0

I'm attempting to run a linear regression in R, but get the following errors:

Warning messages:
1: In model.response(mf, "numeric") :
 using type = "numeric" with a factor response will be ignored
2: In Ops.factor(y, z$residuals) : ‘-’ not meaningful for factors

The code is:

reg_ex1 <- lm(V45~TotalScore,data = Combineddatainprogresscsv)

Both values, V45, and TotalScore are numerical. A Google search yielded a similar question where it was suggested that the csv file might have commas. But I'm not an expert so don't know how to check this?

Thank you!

There are 1300 lines, so here is just the final part of the output. Let me know if you need more.

    "50", "60", "70", "80", "90", "Compared to others who may have taken this test, how well do you think you scored? - 1"
), class = "factor"), V46 = structure(c(23L, 6L, 4L, 22L, 
4L, 8L), .Label = c("", "0", "1", "10", "11", "12", "13", 
"14", "15", "16", "17", "18", "19", "2", "20", "3", "4", 
"5", "6", "7", "8", "9", "Score"), class = "factor"), TotalScore = c(0L, 
12L, 10L, 9L, 10L, 14L)), row.names = c(NA, 6L), class = "data.frame")
  • 2
    It would help to see your data in an unambiguous format. Can you paste the output from `dput(head(Combineddatainprogresscsv))`? – r2evans Feb 05 '19 at 22:22
  • 1
    It's easier to help you if you include a simple [reproducible example](https://stackoverflow.com/questions/5963269/how-to-make-a-great-r-reproducible-example) with sample input and desired output that can be used to test and verify possible solutions. How did you check that V45 and Total Score were numeric? Did you verify their `class()`? The error message suggests they may just *look* numeric. – MrFlick Feb 05 '19 at 22:22
  • How did you read your data? `read.csv`? If yes try `read.csv2`. – Douglas Mesquita Feb 05 '19 at 22:23
  • I'm very new to R Studio, so I don't know how to verify 'class()'. Also, this is how I read the data - I just changed it to csv2 on your advice, but the error persists.

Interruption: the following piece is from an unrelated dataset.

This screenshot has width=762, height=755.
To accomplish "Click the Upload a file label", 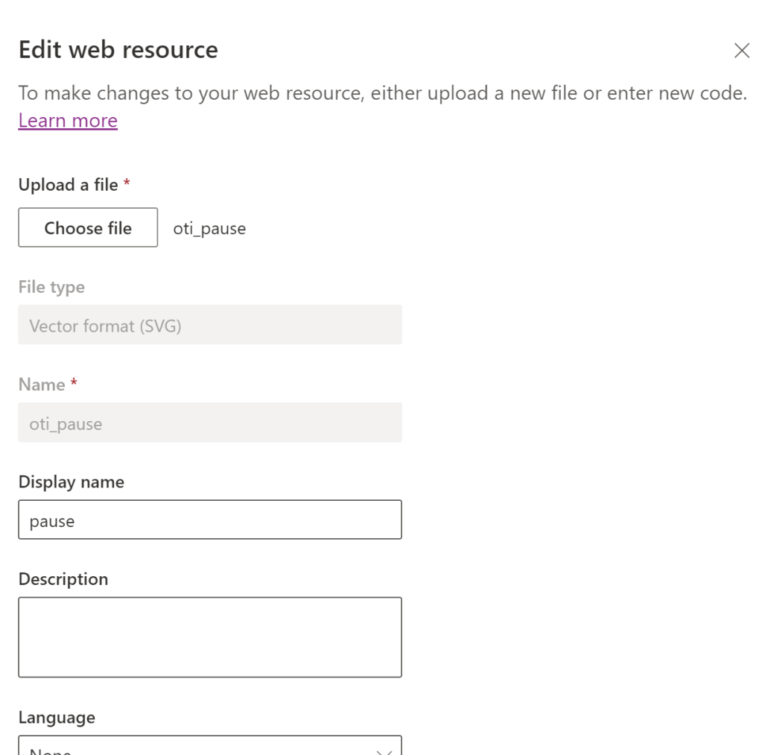I will [68, 185].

EUData <- read.csv2("combineddatainprogresscsv.csv", stringsAsFactors = FALSE) – Paul Matthews Feb 05 '19 at 23:02

1 Answers1

0

It seems your response variable V46 is a factor. You can see it in the output you pasted: V46 = structure(c(23L, 6L, 4L, 22L, 4L, 8L), .Label = c("", "0", "1", "10", "11", "12", "13", "14", "15", "16", "17", "18", "19", "2", "20", "3", "4", "5", "6", "7", "8", "9", "Score"), class = "factor")

I would suggest converting V46 to character, then to numeric and finally filter out the missing values which will be produced by the "Score" level.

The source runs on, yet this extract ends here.